Constructs a learner class object for fitting generalized
linear models with stats::glm and MASS::glm.nb. Negative binomial
regression is supported with family = "nb"
(or alternatively family = "negbin"
).
learner_glm(
formula,
info = "glm",
family = gaussian(),
learner.args = NULL,
...
)
(formula) Formula specifying response and design matrix.
(character) Optional information to describe the instantiated learner object.
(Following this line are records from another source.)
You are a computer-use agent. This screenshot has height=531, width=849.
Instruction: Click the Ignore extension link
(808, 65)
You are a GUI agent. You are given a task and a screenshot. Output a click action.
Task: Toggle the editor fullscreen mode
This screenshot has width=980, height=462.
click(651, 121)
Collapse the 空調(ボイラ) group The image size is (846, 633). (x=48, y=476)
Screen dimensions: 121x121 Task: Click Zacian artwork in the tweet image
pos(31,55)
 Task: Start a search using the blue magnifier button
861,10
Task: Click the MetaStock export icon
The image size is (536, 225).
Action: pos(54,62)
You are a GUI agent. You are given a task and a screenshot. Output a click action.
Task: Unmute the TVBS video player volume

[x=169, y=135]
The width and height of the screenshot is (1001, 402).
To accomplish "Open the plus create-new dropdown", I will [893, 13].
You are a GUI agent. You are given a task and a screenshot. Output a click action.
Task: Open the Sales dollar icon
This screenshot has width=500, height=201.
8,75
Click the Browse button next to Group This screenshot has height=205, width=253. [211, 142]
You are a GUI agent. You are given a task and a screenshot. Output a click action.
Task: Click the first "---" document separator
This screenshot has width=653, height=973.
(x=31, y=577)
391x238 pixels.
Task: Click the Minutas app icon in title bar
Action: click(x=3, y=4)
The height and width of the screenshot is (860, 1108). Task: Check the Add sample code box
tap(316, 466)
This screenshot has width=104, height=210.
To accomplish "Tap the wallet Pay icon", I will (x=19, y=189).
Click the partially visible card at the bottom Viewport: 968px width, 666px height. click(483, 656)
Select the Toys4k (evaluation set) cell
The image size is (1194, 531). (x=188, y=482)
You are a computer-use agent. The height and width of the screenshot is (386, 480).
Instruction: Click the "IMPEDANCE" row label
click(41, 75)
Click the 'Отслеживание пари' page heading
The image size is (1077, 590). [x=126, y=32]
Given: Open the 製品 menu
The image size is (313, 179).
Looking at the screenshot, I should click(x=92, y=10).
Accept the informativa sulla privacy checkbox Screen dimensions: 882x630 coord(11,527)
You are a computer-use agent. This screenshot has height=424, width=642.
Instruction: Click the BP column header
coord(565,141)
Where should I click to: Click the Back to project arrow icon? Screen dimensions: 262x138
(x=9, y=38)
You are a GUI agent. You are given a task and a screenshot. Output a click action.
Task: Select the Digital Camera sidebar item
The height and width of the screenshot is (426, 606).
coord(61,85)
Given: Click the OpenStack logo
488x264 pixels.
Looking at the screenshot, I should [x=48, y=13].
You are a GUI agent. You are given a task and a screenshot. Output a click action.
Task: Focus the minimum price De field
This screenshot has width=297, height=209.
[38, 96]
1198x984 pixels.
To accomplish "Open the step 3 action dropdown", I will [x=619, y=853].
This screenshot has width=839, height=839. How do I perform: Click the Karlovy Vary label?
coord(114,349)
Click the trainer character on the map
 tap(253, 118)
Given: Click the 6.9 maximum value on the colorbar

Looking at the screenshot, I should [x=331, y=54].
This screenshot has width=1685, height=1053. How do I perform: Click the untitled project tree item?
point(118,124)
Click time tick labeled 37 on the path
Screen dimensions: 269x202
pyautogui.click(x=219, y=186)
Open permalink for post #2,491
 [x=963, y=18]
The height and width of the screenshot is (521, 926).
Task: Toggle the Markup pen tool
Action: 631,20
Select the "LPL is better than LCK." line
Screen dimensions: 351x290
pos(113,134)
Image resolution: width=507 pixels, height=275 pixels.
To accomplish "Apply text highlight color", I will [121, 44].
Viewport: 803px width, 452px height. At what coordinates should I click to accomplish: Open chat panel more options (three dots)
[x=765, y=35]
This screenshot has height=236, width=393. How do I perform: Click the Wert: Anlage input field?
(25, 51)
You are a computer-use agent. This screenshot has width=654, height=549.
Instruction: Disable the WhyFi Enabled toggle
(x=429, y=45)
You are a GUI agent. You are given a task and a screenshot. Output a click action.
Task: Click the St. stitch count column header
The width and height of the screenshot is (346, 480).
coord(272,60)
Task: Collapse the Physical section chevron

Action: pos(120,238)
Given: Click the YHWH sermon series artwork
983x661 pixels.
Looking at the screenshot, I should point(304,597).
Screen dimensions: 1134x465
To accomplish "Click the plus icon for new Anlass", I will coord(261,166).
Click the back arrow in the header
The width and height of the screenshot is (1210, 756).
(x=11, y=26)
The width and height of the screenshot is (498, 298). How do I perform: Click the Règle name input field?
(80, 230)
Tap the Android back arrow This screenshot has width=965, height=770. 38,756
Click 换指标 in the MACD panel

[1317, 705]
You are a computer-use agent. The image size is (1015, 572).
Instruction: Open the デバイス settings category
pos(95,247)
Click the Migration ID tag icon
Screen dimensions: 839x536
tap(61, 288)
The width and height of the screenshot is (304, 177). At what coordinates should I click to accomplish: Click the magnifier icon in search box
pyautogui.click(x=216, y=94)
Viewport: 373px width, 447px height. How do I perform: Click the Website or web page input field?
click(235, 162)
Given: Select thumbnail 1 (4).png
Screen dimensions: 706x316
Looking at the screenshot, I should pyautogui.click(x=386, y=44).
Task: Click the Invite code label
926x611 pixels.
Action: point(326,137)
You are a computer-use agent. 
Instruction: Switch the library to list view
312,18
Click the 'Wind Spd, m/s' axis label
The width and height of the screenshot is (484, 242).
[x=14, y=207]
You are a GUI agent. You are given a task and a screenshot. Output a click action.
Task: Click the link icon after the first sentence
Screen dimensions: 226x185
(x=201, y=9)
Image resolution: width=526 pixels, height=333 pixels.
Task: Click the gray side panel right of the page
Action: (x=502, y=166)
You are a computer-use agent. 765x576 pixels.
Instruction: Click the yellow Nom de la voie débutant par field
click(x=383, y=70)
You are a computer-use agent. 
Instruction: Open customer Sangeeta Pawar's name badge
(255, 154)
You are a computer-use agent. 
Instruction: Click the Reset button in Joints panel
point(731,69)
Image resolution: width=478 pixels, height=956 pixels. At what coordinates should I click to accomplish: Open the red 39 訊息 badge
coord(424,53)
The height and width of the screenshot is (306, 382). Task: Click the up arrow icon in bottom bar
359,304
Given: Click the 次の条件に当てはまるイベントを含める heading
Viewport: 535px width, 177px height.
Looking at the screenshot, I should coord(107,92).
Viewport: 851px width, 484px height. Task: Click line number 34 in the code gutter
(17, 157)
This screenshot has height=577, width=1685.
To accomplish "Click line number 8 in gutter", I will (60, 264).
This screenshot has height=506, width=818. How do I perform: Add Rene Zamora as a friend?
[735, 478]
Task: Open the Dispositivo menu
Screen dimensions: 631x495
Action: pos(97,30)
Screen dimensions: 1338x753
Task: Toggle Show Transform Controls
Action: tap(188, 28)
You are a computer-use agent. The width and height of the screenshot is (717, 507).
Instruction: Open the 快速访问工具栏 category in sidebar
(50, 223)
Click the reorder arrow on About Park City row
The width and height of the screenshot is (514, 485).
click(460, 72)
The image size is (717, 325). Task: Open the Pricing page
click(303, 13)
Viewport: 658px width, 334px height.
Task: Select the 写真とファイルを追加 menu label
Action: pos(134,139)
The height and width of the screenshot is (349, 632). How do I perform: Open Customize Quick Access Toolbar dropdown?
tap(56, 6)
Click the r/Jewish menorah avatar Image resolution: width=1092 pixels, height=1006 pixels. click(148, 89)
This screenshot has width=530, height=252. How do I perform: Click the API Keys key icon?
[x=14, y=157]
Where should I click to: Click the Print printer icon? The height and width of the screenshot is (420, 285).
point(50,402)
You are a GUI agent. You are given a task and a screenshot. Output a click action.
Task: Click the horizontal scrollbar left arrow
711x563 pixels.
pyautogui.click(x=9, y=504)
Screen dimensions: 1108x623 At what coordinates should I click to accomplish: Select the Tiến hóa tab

a description of the error distribution and link
function to be used in the model. For glm
this can be a
character string naming a family function, a family function or the
result of a call to a family function. For glm.fit
only the
third option is supported. (See family
for details of
family functions.)
(list) Additional arguments to learner$new().
Additional arguments to stats::glm or MASS::glm.nb.
learner object.
n <- 5e2
x <- rnorm(n)
w <- 50 + rexp(n, rate = 1 / 5)
y <- rpois(n, exp(2 + 0.5 * x + log(w)) * rgamma(n, 1 / 2, 1 / 2))
d0 <- data.frame(y, x, w)
lr <- learner_glm(y ~ x) # linear Gaussian model
lr$estimate(d0)
coef(lr$fit)
#> (Intercept) x
#> 444.1858 255.8708
# negative binomial regression model with offset (using MASS::glm.nb)
lr <- learner_glm(y ~ x + offset(log(w)), family = "nb")
lr$estimate(d0)
coef(lr$fit)
#> (Intercept) x
#> 1.8894829 0.6738783
lr$predict(data.frame(x = 1, w = c(1, 5))) # response scale
#> 1 2
#> 12.97937 64.89685
lr$predict(data.frame(x = 1, w = c(1, 5)), type = "link") # link scale
#> 1 2
#> 2.563361 4.172799